Until he woke up, and my flesh won over my spirit. I pouted and made snarky remarks. Not just then, but later in the day, too. My special day had been ruined, and I felt like he needed to know it.
Boy, was I wrong, in my thinking and in ignoring the clear warning from the Lord.
Later that afternoon, the family climbed in the car for the 45-minute drive to my favorite restaurant for my birthday dinner. A “heated discussion” ensued as James explained why he was frustrated. As much as I wanted to feel sorry for myself, one voice kept breaking through.
“I told you not to say anything.”
Maybe James could have handled it better, but I’m the one who deliberately ignored God. I disobeyed His clear instruction, and my circumstances were the consequence.
My girls texted me from the back seat of the car, “We love you, mom.”
I’m pretty sure their texts to each other were something like, “Are mom and dad going to get a divorce?”

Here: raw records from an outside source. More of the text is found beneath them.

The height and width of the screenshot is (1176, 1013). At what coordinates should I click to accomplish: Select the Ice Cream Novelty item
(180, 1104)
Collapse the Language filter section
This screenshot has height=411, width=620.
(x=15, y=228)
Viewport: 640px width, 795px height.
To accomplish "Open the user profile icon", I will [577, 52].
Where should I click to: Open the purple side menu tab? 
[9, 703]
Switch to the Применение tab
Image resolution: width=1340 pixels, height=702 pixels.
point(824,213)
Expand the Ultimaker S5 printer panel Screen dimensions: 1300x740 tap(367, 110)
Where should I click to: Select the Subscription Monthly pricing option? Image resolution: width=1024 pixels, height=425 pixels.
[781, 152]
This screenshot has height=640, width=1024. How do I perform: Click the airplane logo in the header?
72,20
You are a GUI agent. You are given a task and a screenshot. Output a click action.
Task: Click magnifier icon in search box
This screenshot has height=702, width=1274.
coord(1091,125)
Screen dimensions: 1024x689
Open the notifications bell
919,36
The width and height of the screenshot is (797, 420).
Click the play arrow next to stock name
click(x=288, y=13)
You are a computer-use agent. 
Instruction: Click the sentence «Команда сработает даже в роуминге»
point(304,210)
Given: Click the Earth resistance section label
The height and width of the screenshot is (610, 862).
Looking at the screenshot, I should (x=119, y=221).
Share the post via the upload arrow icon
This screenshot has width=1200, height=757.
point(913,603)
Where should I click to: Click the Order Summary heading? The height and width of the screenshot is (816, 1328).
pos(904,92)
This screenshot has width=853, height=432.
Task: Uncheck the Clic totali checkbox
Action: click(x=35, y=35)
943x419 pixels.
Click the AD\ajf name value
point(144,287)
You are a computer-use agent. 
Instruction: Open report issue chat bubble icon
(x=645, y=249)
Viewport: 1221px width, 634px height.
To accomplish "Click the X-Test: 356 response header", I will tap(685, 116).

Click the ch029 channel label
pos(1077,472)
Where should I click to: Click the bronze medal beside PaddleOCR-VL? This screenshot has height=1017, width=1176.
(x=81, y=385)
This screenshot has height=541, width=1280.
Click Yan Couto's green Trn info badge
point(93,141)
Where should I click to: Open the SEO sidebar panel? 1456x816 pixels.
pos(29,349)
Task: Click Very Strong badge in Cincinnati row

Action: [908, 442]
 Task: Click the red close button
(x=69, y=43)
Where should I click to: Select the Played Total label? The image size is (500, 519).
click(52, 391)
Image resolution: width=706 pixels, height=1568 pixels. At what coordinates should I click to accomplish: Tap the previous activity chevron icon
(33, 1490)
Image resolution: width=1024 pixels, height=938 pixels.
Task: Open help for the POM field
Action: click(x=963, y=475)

Thankfully, no. By the time the waiter left our table with our orders, James and I had made amends and forgiven each other.
The Lord brought all this up the other day as I read Deuteronomy 2. The Israelites are in the wilderness east of the Jordan, having wandered 40 years. They’ve come full circle, not just geographically, but with a lesson learned the hard way, just like mine.
The first time they came to the Jordan to cross over into the Promised Land, they send a delegation of twelve spies for a 40-day scouting tour. When they return, two of them—Joshua and Caleb—report that the land is just as the Lord promised, and they rally the Israelites to take the land! But the other ten, tell of fortified cities and giants in the land, spreading fear and unbelief like wildfire through the camp. The Israelites refuse to believe God and move forward in faith, so God assigns them to 40 years of wandering—one for every day the spies explored the land. The ten men—“the ones who incited rebellion against the Lord with their bad reports—were struck dead with a plague before the Lord” (Numbers 14:36-37).
Have you ever been super motivated to obey AFTER you realize the price you’re going to pay for your disobedience? I have (my kids do too). So did the Israelites. They are filled with grief, and the next morning, they’re ready to go, but Moses says:
Why are you now disobeying the LORD’s orders to return to the wilderness? It won’t work. Do not go up into the land now. You will only be crushed by your enemies because the LORD is not with you. When you face the Amalekites and Canaanites in battle, you will be slaughtered. The LORD will abandon you because you have abandoned the LORD (Numbers 14:41-43 NLT).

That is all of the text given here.